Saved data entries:

▶

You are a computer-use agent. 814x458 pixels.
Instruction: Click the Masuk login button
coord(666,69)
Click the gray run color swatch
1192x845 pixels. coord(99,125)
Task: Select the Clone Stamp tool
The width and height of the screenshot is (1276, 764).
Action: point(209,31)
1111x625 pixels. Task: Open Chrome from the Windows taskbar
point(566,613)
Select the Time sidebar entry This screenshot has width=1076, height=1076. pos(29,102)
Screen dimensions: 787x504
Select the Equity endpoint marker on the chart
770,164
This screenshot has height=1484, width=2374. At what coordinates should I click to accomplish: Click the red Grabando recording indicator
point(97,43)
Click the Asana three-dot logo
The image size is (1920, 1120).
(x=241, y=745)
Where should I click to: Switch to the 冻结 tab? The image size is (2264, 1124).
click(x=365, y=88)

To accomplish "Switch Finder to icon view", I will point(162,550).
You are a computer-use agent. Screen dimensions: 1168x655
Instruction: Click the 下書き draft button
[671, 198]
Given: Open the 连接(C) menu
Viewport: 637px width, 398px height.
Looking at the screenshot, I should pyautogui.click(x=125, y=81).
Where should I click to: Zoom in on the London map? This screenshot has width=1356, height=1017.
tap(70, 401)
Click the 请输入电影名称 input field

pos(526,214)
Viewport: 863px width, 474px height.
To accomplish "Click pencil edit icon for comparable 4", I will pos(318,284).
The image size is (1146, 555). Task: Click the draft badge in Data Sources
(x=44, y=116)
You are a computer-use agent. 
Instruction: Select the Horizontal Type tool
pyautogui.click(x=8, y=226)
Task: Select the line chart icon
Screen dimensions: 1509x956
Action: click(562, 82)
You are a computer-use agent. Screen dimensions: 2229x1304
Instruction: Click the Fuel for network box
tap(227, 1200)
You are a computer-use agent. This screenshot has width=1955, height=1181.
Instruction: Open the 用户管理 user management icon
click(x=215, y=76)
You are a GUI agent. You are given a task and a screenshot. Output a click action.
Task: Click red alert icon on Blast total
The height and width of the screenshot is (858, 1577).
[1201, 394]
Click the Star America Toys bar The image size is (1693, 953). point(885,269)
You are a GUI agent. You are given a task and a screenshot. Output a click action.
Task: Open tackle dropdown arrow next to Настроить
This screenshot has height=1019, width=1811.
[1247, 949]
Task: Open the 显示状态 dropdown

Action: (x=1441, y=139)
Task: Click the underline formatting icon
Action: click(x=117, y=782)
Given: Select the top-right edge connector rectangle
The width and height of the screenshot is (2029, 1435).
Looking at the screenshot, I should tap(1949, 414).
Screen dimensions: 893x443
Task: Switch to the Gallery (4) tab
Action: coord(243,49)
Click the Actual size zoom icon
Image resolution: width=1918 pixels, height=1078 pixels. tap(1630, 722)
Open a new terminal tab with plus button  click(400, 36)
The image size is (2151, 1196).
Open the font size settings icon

◀

▶ **WORK TO BE COMPLETED**
Please reproduce each entry exactly as it appears.

▶ **EXERCISE RESULT**
You are a computer-use agent. 814x458 pixels.
Instruction: Click the Masuk login button
coord(666,69)
Click the gray run color swatch
1192x845 pixels. coord(99,125)
Task: Select the Clone Stamp tool
The width and height of the screenshot is (1276, 764).
Action: point(209,31)
1111x625 pixels. Task: Open Chrome from the Windows taskbar
point(566,613)
Select the Time sidebar entry This screenshot has width=1076, height=1076. pos(29,102)
Screen dimensions: 787x504
Select the Equity endpoint marker on the chart
770,164
This screenshot has height=1484, width=2374. At what coordinates should I click to accomplish: Click the red Grabando recording indicator
point(97,43)
Click the Asana three-dot logo
The image size is (1920, 1120).
(x=241, y=745)
Where should I click to: Switch to the 冻结 tab? The image size is (2264, 1124).
click(x=365, y=88)

To accomplish "Switch Finder to icon view", I will point(162,550).
You are a computer-use agent. Screen dimensions: 1168x655
Instruction: Click the 下書き draft button
[671, 198]
Given: Open the 连接(C) menu
Viewport: 637px width, 398px height.
Looking at the screenshot, I should pyautogui.click(x=125, y=81).
Where should I click to: Zoom in on the London map? This screenshot has width=1356, height=1017.
tap(70, 401)
Click the 请输入电影名称 input field

pos(526,214)
Viewport: 863px width, 474px height.
To accomplish "Click pencil edit icon for comparable 4", I will pos(318,284).
The image size is (1146, 555). Task: Click the draft badge in Data Sources
(x=44, y=116)
You are a computer-use agent. 
Instruction: Select the Horizontal Type tool
pyautogui.click(x=8, y=226)
Task: Select the line chart icon
Screen dimensions: 1509x956
Action: click(562, 82)
You are a computer-use agent. Screen dimensions: 2229x1304
Instruction: Click the Fuel for network box
tap(227, 1200)
You are a computer-use agent. This screenshot has width=1955, height=1181.
Instruction: Open the 用户管理 user management icon
click(x=215, y=76)
You are a GUI agent. You are given a task and a screenshot. Output a click action.
Task: Click red alert icon on Blast total
The height and width of the screenshot is (858, 1577).
[1201, 394]
Click the Star America Toys bar The image size is (1693, 953). point(885,269)
You are a GUI agent. You are given a task and a screenshot. Output a click action.
Task: Open tackle dropdown arrow next to Настроить
This screenshot has height=1019, width=1811.
[1247, 949]
Task: Open the 显示状态 dropdown

Action: (x=1441, y=139)
Task: Click the underline formatting icon
Action: click(x=117, y=782)
Given: Select the top-right edge connector rectangle
The width and height of the screenshot is (2029, 1435).
Looking at the screenshot, I should tap(1949, 414).
Screen dimensions: 893x443
Task: Switch to the Gallery (4) tab
Action: coord(243,49)
Click the Actual size zoom icon
Image resolution: width=1918 pixels, height=1078 pixels. tap(1630, 722)
Open a new terminal tab with plus button  click(400, 36)
The image size is (2151, 1196).
Open the font size settings icon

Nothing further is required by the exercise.